Eine unschätzbare Hilfe war die Aries, meine mechanische Selbststeueranlage. Sie
wirkte, so am Heck festgeschraubt, unanfechtbar, kampfstark, unerschrocken. Sie war es,
die mir diese Fahrt überhaupt ermöglicht hat. Bei jedem Wetter hielt sie Kurs. Ich schrieb
in mein Logtagebuch:
Samstag, 2. Dez. - 111. Tag. Sturmböen mit 10. Handgemessene Windstärke 10, das sind
immerhin 50 Knoten. Aber es sind halt nur Böen. Zwei Minuten lang, auch mal fünf, ganz
unterschiedlich. Und noch immer steht die gereffte Sturmfock. Sie stabilisiert Boot und
Kurs. Fahrt voraus mache ich damit nicht. Das ist auch unwichtig, solange ich das Gefühl
habe, alles für die Sicherheit getan zu haben. Die Seen sehen zwar gefährlich hoch aus,
doch es fehlt ihnen das Bedrohliche, sie sind nicht steil.

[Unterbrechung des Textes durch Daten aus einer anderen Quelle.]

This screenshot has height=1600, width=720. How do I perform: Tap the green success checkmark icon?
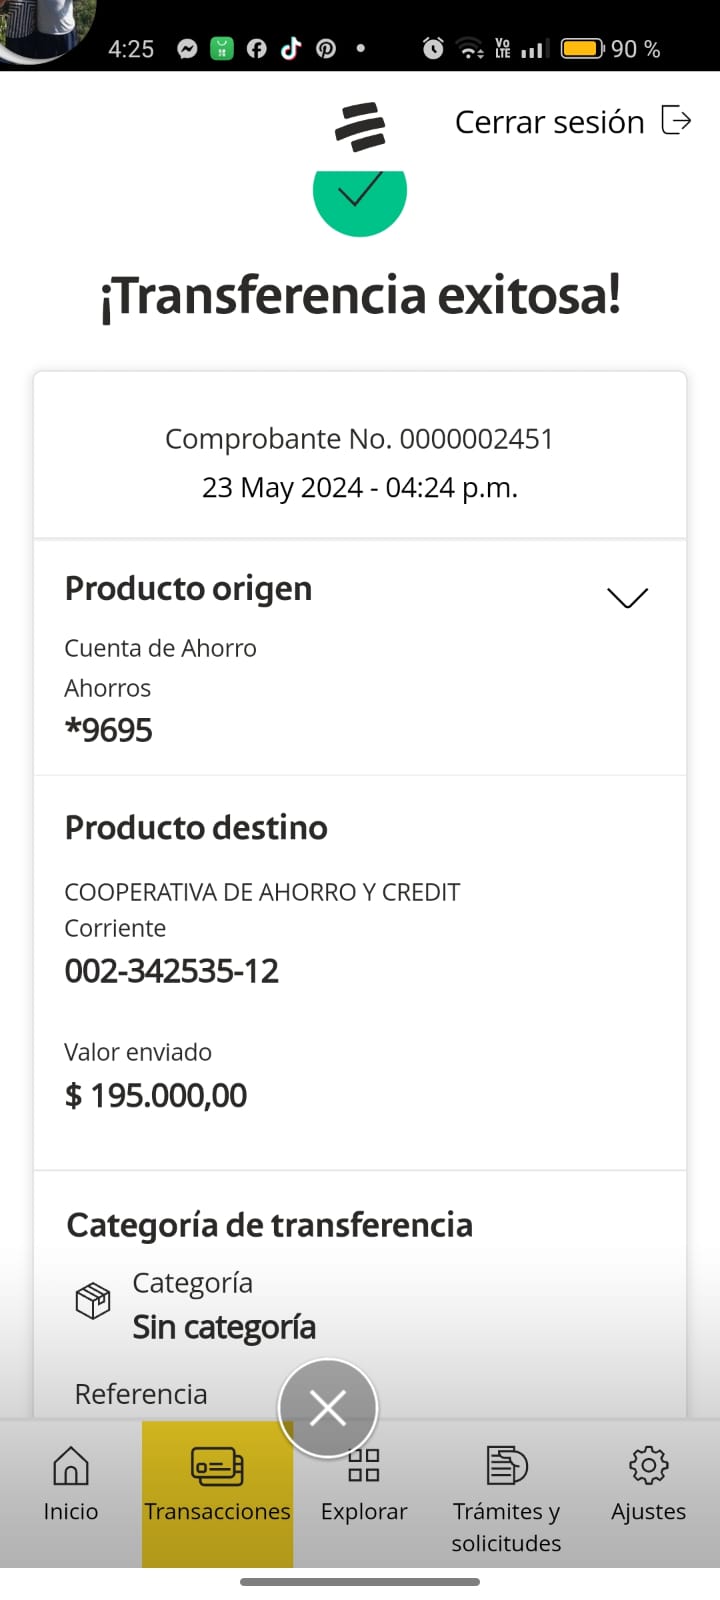tap(360, 195)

Was machte ich in solchen Situationen? Nachdem der Kurs mithilfe der Aries eingestellt,
die oder das Segel getrimmt waren, verholte ich mich unter Deck. Das Niedergangsluk
wurde mit einer Talje verzurrt. War ich ausgekühlt, gab's Kaffee oder Kakao - oder beides
vermischt. Dabei genoss ich das Gefühl, überhaupt noch kochen zu können.
Natürlich verbrachte ich diese Stunden nicht im Liegen, sondern im Stehen am Nieder-
gang oder vor den Fenstern, die rundum im Aufbau angebracht sind. Beobachtete, wie
schaumiges Wasser sich über Deck und Cockpit ergoss. In diesem Sturm wurde die Plicht
nur wenige Male gefüllt und auch nur wadentief. Dieser Kurs hatte was von Luftschaukeln.
Einerseits musste ich versuchen, die Position zu halten, zum anderen durfte ich Boot, Ma-
terial und mich nicht überbeanspruchen. Es lagen ja noch 12 000 Meilen gegen den Wind
vor mir.
Bei aller Härte ging es mir noch gut. Das Boot war absolut dicht. Für die Bilge reichte
ein Schwamm. Das einzige Wasser, das sich dort sammelte, kam aus den Taschen meines
Ölzeugs.
Als sich der Samstagsturm endlich ausgetobt hatte, blieb es lange bei Westsüdwest 7.
Ich setzte ein zweifach gerefftes Groß, und weiter ging es - voll gegen die alte Sturmsee.